Ruthenbeck is an orchestrator of geometric form, celebrated for his ability to transform space using conventional materials, such as crumpled paper or swathes of fabric. Moving beyond Arte Povera or Minimalism, Ruthenbeck’s installations and sculptures seek to uncover the harmony found in so-called ordinary shapes and objects and by doing so, his works subvert the familiar, using objects and simple materials to explore architecture, perception, and, in later works, sound.

After initially training as a photographer and documenting performance art in the early 1960s, Reiner Ruthenbeck studied sculpture for six years at Düsseldorf Academy of Art under influential artist Joseph Beuys. Blinky Palermo (1943-1977), Sigmar Polke (1941-2010) and Gerhard Richter (1932-) were among his contemporaries. The strength of the Academy and the presence of the Konrad Fischer Gallery in Düsseldorf drew artists from all over the world, establishing it as a vibrant and international centre for conceptual art. Ruthenbeck was included in Harald Szeemann’s 1969 seminal exhibition When Attitudes Become Form.

Representing key works in the artist’s career, the exhibition at the Serpentine Gallery presents his Möbel series of sculptures; light installations, including Zwielicht / Entre chien et loup (1977/1992), and a recently produced series of photographs. Also presented are the iconic Aschehaufen series, produced between 1968 and 1972, which consists of piles and cones made of ash, slag or paper. Later, he would show utilitarian objects, such as chairs and tables, stripped of their function thus exaggerating the pure shape of the object.

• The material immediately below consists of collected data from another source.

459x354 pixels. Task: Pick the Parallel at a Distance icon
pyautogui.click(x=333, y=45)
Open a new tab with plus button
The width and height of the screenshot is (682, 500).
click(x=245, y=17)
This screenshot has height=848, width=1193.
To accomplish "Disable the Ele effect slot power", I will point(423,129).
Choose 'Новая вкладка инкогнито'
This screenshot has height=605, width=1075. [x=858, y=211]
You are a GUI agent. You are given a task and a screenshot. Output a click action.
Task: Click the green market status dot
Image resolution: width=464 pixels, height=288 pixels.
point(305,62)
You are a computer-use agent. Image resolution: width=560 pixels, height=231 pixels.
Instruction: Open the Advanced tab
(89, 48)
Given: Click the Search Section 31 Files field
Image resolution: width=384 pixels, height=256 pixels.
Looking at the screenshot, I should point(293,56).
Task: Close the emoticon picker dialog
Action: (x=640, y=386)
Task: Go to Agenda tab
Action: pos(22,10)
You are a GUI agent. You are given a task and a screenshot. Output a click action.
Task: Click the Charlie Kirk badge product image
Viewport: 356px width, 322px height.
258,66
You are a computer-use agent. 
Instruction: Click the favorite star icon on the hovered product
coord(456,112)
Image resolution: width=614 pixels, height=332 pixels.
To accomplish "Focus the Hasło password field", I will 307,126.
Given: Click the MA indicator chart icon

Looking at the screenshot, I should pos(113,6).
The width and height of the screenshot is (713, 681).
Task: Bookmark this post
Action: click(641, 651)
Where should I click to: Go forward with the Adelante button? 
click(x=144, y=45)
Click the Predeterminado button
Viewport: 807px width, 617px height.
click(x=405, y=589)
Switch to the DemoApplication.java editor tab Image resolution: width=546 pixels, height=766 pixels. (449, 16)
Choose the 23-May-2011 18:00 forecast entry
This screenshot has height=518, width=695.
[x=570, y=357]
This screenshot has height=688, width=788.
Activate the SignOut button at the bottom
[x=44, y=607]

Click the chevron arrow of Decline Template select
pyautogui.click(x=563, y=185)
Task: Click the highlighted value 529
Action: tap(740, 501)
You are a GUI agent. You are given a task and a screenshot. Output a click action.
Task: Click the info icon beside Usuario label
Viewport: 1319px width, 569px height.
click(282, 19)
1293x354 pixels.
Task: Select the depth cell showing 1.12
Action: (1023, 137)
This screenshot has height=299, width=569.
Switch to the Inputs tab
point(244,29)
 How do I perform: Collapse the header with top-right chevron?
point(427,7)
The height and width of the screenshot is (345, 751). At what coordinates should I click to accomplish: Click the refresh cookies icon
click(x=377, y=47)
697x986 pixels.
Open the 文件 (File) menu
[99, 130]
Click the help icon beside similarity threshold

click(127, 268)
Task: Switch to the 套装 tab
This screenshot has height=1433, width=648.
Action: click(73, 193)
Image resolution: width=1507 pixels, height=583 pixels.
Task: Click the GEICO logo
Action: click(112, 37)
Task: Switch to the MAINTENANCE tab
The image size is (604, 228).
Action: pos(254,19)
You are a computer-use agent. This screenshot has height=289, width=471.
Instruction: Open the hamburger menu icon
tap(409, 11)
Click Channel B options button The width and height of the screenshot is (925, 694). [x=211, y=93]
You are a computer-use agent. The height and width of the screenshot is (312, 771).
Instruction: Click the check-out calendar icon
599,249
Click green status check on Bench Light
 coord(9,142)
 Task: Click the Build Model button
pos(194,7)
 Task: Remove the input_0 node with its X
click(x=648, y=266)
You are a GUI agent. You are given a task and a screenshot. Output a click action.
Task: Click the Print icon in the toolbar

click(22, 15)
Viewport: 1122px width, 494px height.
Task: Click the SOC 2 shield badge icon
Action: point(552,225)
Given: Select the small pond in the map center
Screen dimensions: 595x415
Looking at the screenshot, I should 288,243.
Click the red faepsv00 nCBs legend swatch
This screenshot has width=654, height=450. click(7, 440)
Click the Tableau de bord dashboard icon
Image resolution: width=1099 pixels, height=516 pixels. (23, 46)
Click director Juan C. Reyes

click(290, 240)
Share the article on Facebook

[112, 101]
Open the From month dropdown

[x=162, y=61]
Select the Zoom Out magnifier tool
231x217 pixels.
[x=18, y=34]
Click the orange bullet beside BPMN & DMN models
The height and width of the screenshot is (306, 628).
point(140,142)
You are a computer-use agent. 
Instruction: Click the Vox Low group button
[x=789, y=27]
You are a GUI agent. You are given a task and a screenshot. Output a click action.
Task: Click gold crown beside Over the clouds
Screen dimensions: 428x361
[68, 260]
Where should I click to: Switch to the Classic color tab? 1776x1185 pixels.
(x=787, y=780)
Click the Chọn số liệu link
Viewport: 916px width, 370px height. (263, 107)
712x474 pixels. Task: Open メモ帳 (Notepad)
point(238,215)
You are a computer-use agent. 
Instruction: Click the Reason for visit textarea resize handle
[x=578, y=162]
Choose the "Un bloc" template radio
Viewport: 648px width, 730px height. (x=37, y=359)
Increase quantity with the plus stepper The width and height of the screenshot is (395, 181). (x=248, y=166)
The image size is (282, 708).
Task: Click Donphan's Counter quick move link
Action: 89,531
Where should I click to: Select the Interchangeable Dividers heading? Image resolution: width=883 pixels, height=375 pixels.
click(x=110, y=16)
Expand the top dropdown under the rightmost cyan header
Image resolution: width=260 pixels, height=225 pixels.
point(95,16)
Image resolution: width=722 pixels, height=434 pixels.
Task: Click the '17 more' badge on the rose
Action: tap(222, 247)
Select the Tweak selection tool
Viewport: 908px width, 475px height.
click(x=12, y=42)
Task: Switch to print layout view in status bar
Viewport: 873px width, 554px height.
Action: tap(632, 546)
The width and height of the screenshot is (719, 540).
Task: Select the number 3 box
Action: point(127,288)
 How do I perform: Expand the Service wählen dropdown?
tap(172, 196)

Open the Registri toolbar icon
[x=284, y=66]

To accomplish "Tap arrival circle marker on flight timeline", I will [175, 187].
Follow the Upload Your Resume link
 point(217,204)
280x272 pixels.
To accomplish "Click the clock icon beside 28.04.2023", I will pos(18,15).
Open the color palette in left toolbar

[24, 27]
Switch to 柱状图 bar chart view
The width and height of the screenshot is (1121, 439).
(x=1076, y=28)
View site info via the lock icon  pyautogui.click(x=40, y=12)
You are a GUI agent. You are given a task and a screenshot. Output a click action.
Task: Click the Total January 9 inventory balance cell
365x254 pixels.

The installations Umgekippe Möbel (1971/1993), the overturned furniture, and Koffer (1968), a suitcase accompanied by a soundtrack from Danish artist and composer Henning Christiansen, are both included in the exhibition.

Continuing with the artist’s interest in polarities, the works Eckenraute 200 (1985) and Kleines schräges Quadrat auf Aluminiumstreifen (1991), both comprising black squares painted onto a white wooden panel or sticks that disappear in the spaces, punctuate the space and exemplify the artist’s spatial concern. On the occasion of the exhibition, Ruthenbeck donates to the Serpentine an original Limited Edition, Taschenspiegel, which he produced 1970.

This exhibition is part of the Serpentine Winter Programme, which includes an exhibition by Argentinian-born artist Julio Le Parc that runs concurrently at the Serpentine Sackler Gallery.